A. The Solar Project Property Agreement.

1. The Purpose and Scope of the Interest. Lease agreements provide the broadest occupancy and use rights for a project site and are the most common site-control vehicle for CSP and CPV projects and ground-mounted PV systems. A solar lease agreement should provide the developer with unrestricted access to and from the property and the exclusive right to use the leased property for solar energy development. Developers generally do not share the leased property with other occupants or even the landowner because, unlike wind energy projects that allow for compatible simultaneous uses of the land, solar projects are land-intensive, dense facilities, and typically require that the developer have exclusive use of the property. While some sheep grazing may be possible and can be useful in managing vegetation among certain solar arrays that are four feet off the ground or higher, developers are generally well served to lease on an exclusive basis property that is wholly unoccupied. On the other hand, leases may be less suitable for certain rooftop PV systems or shared spaces (e.g., garages and parking lots), because the developer/project entity is not the only occupant of the space, or in states where use of a lease has other adverse effects. In rooftop and shared space situations, a lease that gives the developer control of the site, and the coextensive responsibility for the site, may exceed the needs and comfort level of many developers.

Easements can be ideal agreements for rooftop and smaller-scale PV projects when the project developer and the project share a larger space with the landowner or third parties. An easement is a real property interest whereby the landowner grants to the developer a right to use the property for a specific purpose. The form of easement typically cannot be unilaterally revoked without cause by the landowner and can be pledged by the developer as security for financing. A typical rooftop shared space easement secures to the developer a right to enter and use the property and is defined by a scope of use, exclusivity (or nonexclusivity), a term, and certain responsibilities and rights of each party to the easement. A mere license or revocable permission to conduct an activity on the property is not generally considered a real property right and is unsuitable for establishing most project site rights.

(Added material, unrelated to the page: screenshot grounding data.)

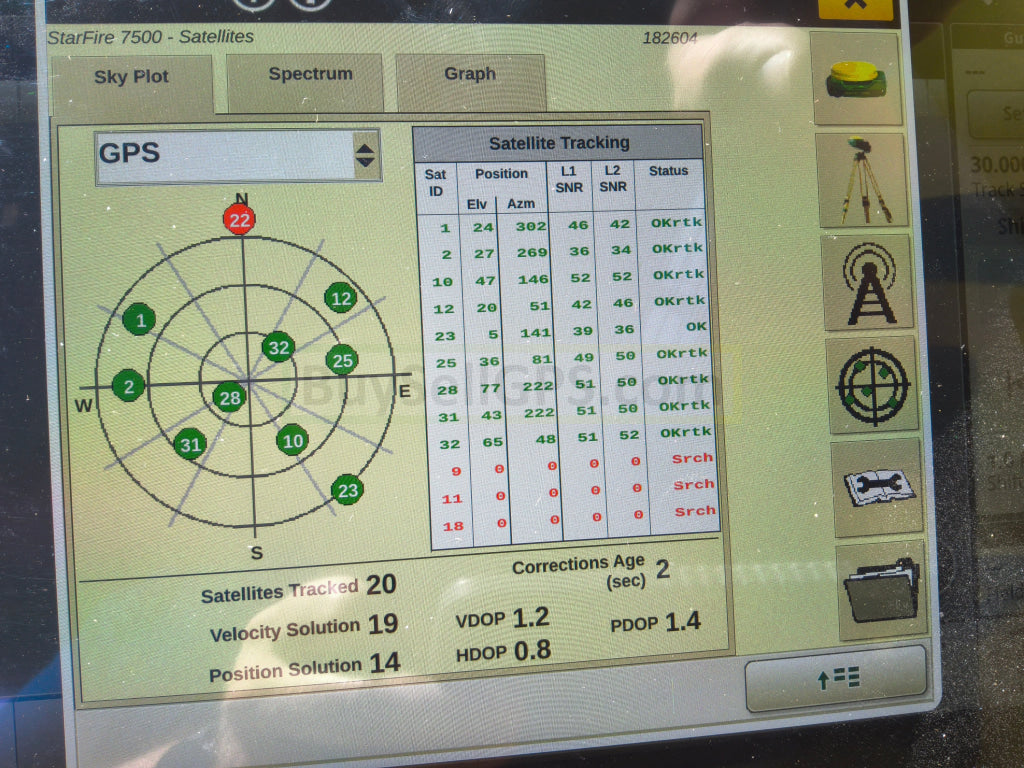The width and height of the screenshot is (1024, 768).
Task: Open the file folder icon
Action: pyautogui.click(x=881, y=591)
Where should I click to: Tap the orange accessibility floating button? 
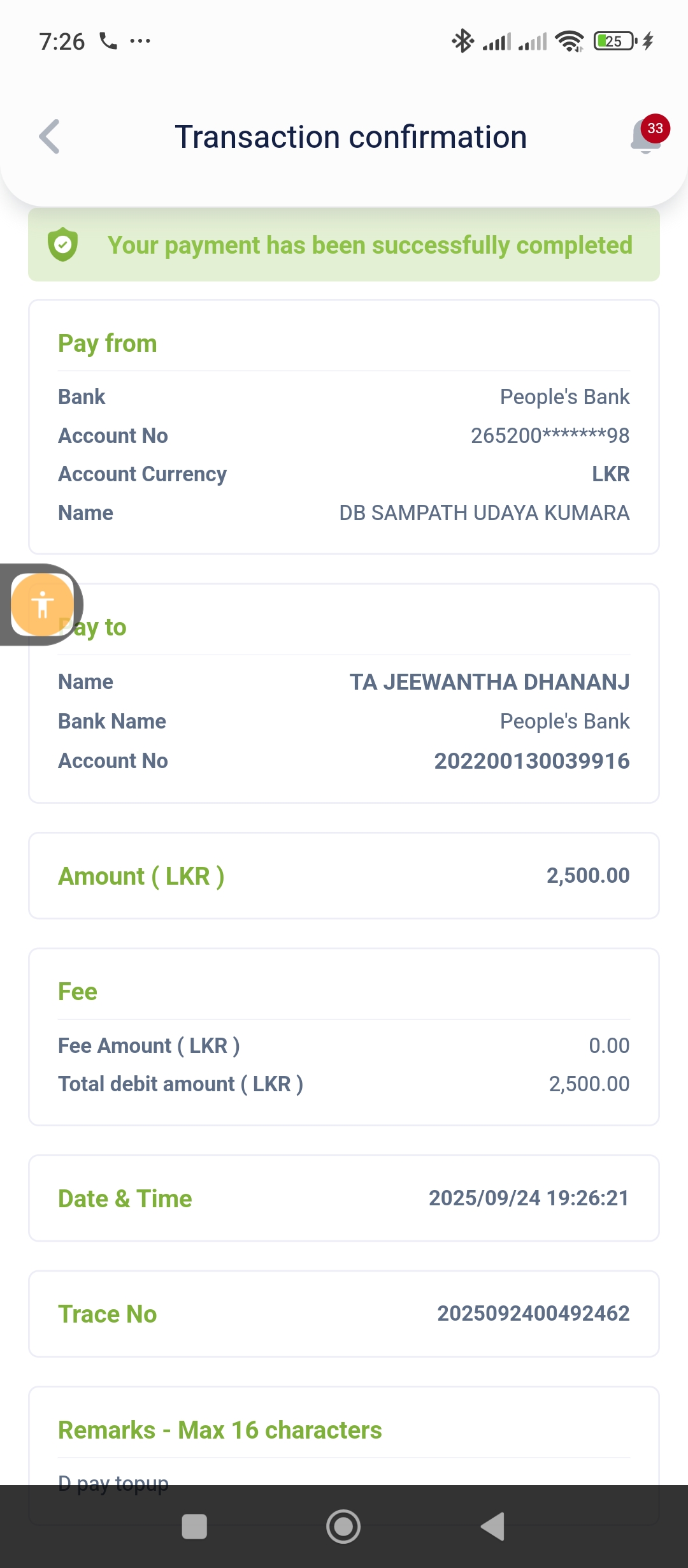tap(42, 604)
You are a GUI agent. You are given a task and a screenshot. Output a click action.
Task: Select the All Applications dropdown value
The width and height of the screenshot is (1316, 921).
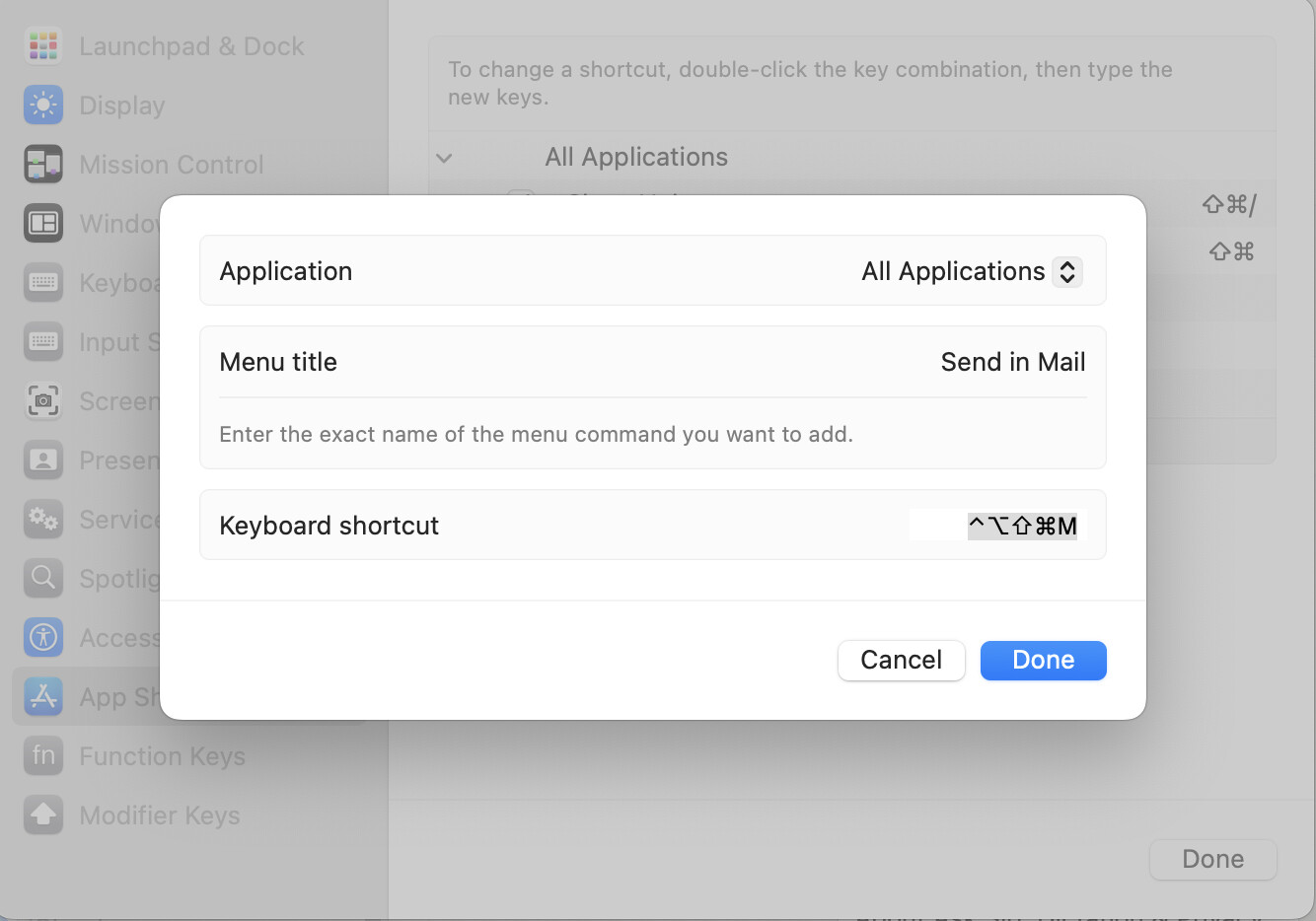coord(953,271)
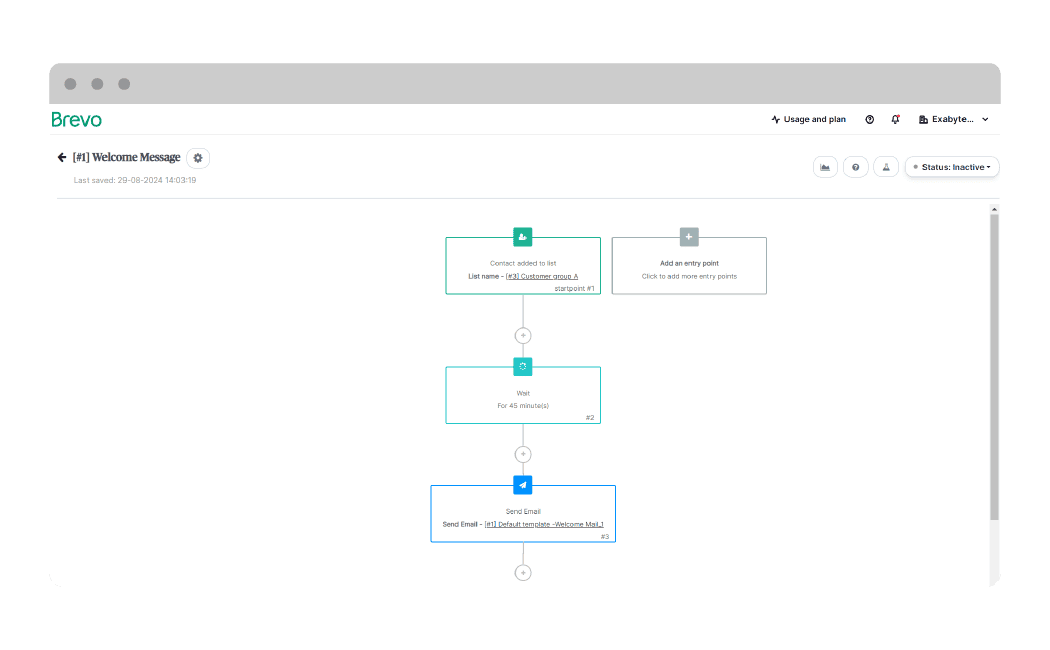Select the green contact entry point icon
1050x650 pixels.
tap(522, 237)
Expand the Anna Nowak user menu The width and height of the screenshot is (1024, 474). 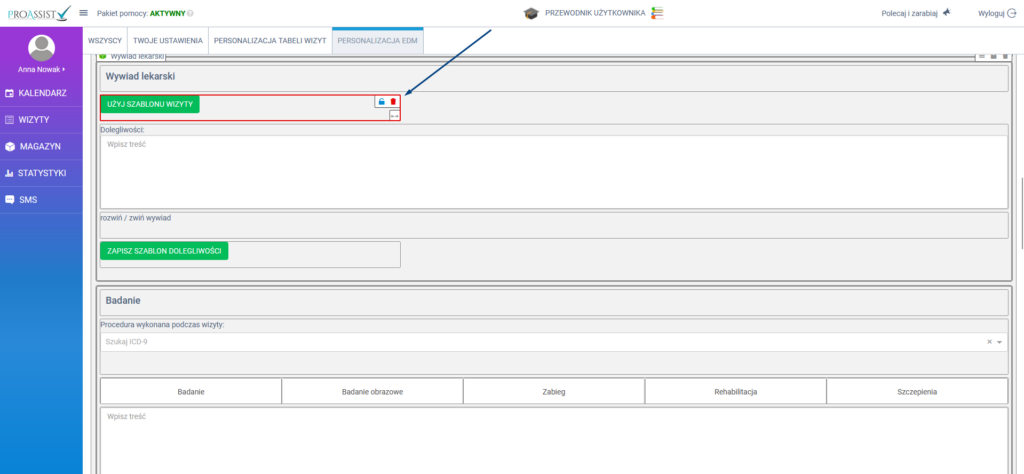click(41, 69)
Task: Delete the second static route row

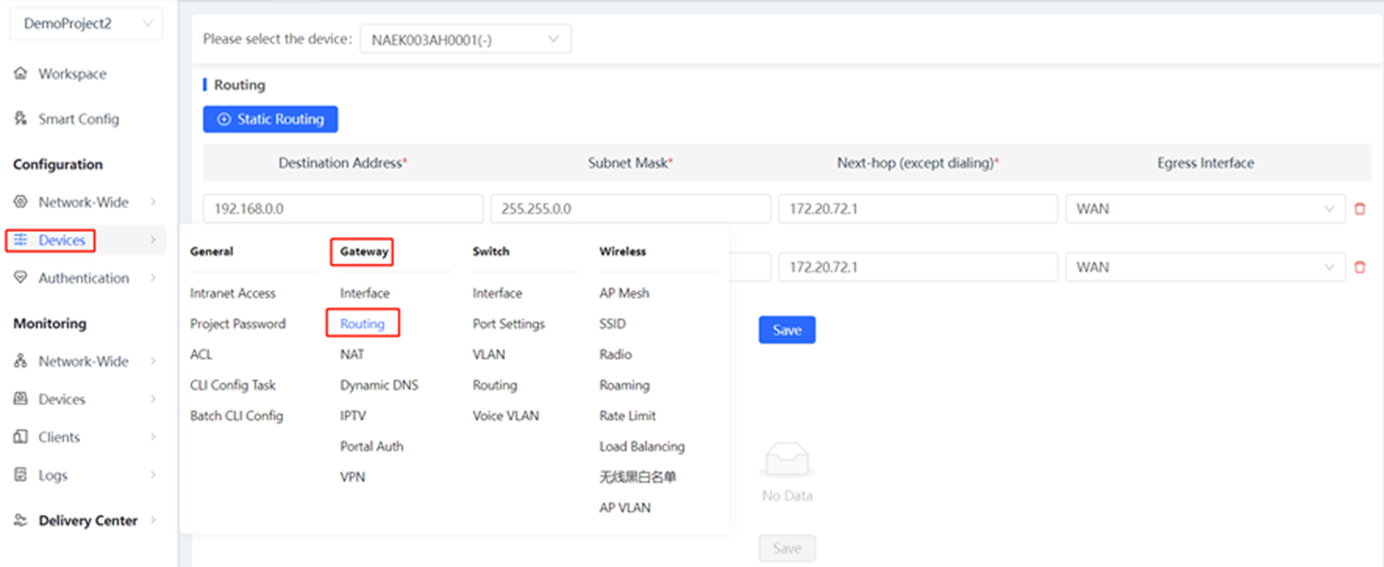Action: coord(1359,267)
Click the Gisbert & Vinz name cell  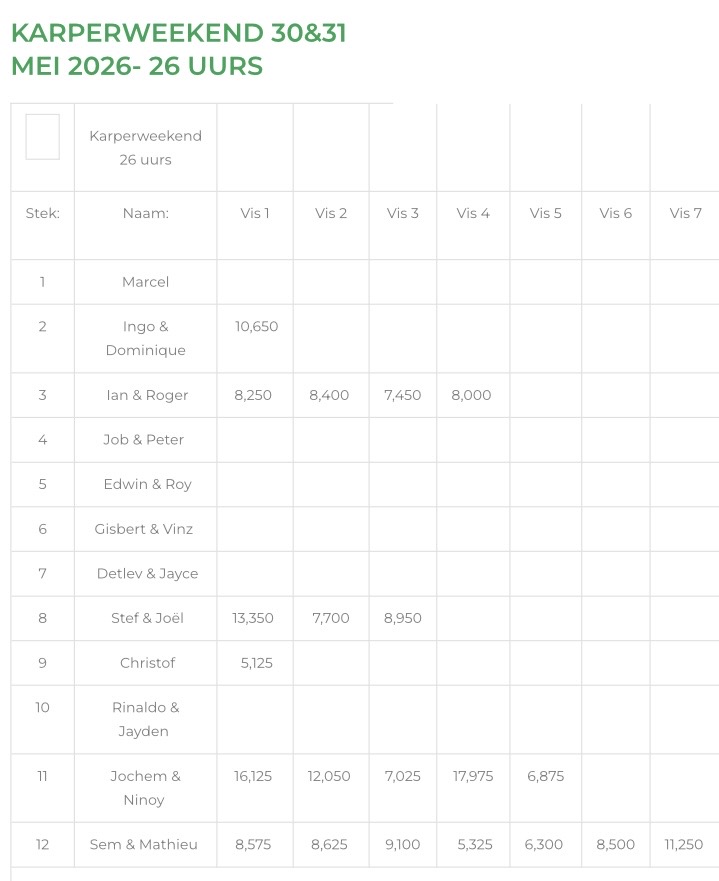click(x=145, y=529)
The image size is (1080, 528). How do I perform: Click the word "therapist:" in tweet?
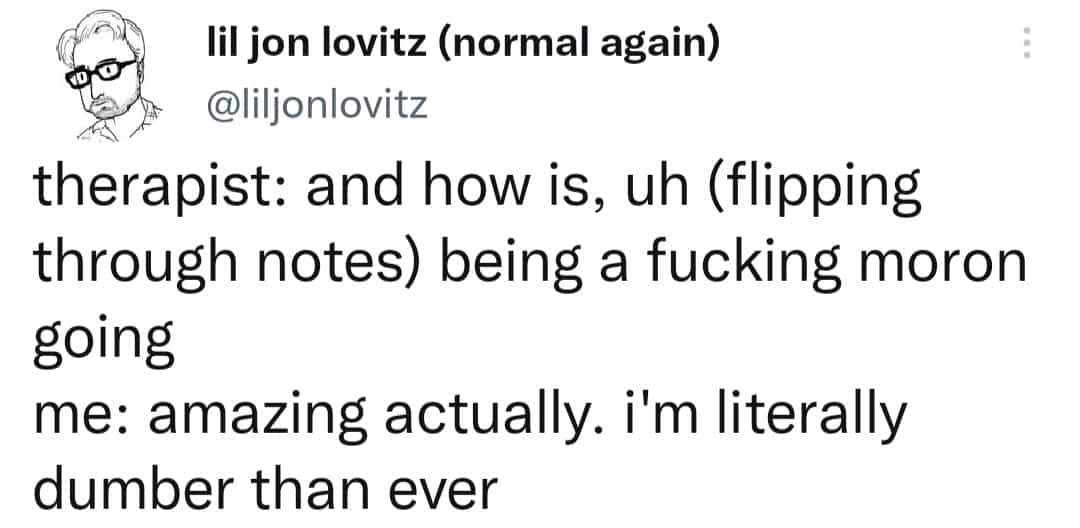tap(160, 189)
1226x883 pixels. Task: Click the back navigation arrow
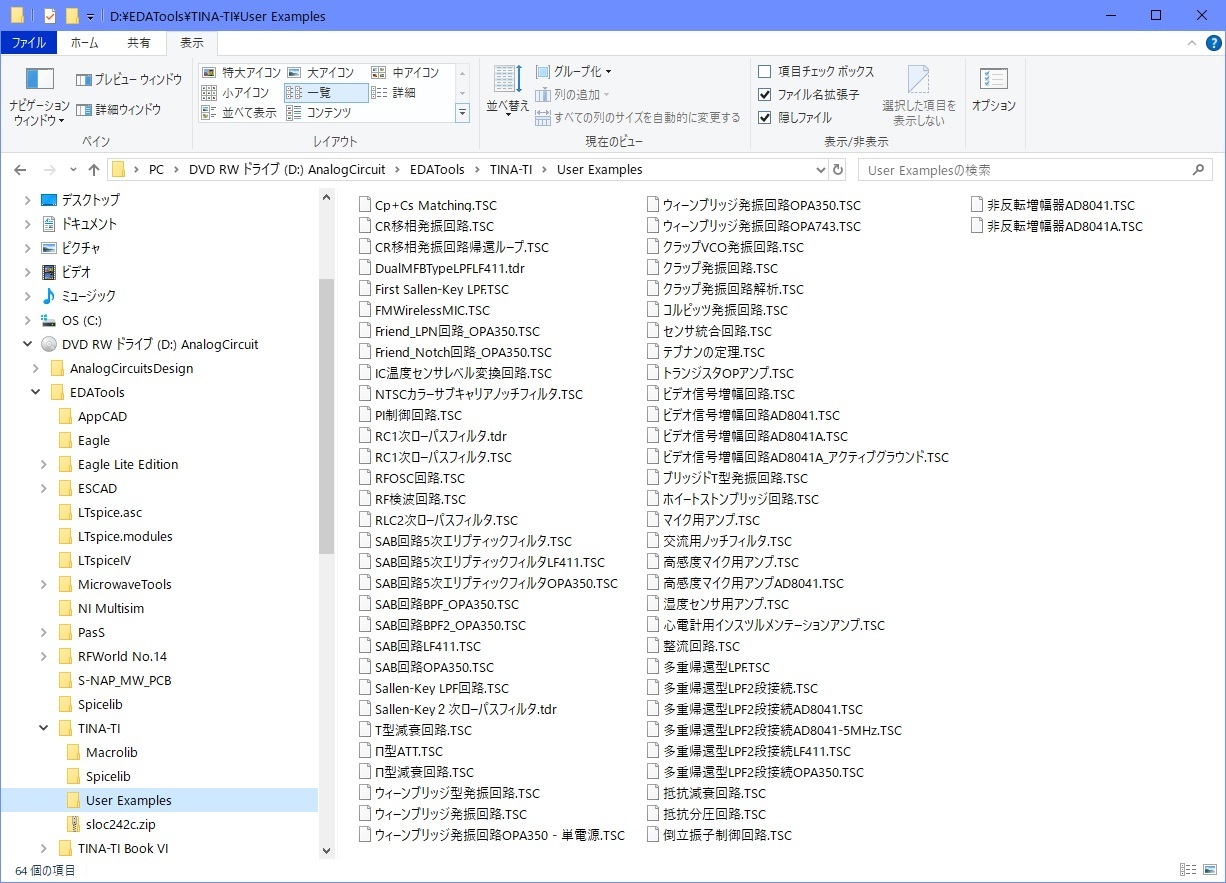(20, 169)
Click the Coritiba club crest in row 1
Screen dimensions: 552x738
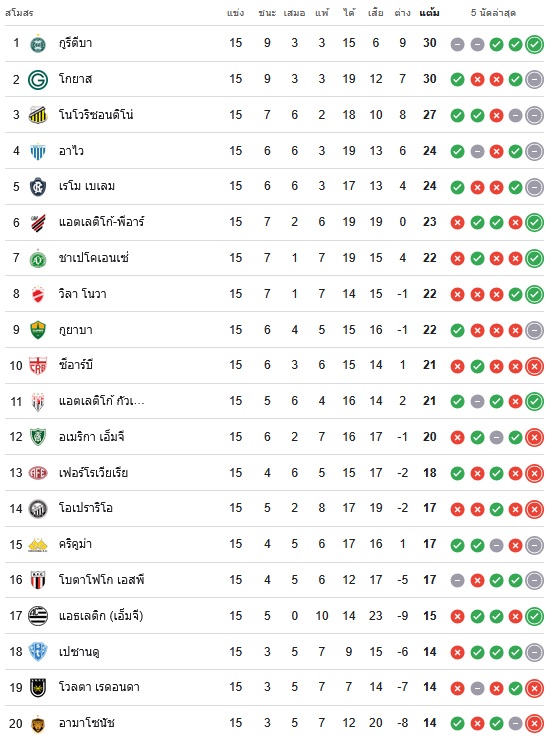(x=38, y=44)
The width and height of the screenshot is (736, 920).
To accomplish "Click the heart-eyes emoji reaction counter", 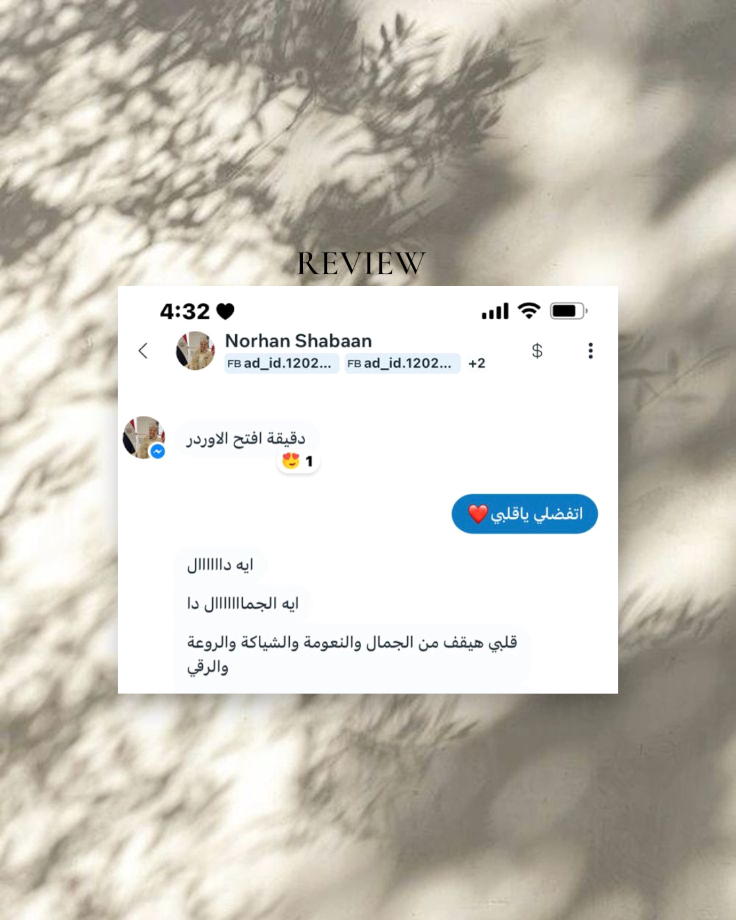I will coord(298,461).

Easements, while sometimes mirroring the terms and conditions of a full-blown project lease and used for stand-alone, utility-scale solar projects, also can be well suited for rooftop or shared-space installations because they ensure the developer’s use of a portion of a larger piece of property or building, while limiting the developer’s responsibility for areas outside of its use. Whether one uses a lease or an easement as the site-control agreement for a utility-scale project, the table of contents and terms and conditions of the agreement will be very similar. The basic site-control issues for a solar project are the same regardless of the technical form of the site-control agreement.

2. The Scope of Property Subject to a Solar Project Property Agreement. A solar developer will want to ensure that it contracts for sufficient land to access, develop, and operate its project; to protect its project facilities from dust, dirt, debris, vandalism, shading, and other outside forces; and to provide flexibility in selecting the precise location for the system and any ancillary facilities. However, unlike wind projects and some ocean and tidal projects, solar projects are land-intensive, dense developments. A typical wind project uses, on average, one acre to produce one megawatt of energy. A wind developer might lease a 50-acre parcel and use 10 percent of it. In a typical wind project, the landowner may continue to use the remaining portion of the larger leased premises for agriculture or other uses that do not interfere with the project operations while profiting from the wind power produced on the leased land. On the other hand, solar projects can require up to five acres for every megawatt produced, and the solar facilities usually occupy (or the landowner is generally denied entry to) virtually the entire project site. Depending on the amount of additional land the landowner has and the size and location of the solar project on its land, there may not be any remaining, usable land for the landowner’s own use. Consequently, the landowner may have more concern for the location and configuration of a project that uses less than all of the landowner’s contiguous lands to preserve access to and use of remaining areas that may still be put to productive use by the landowner.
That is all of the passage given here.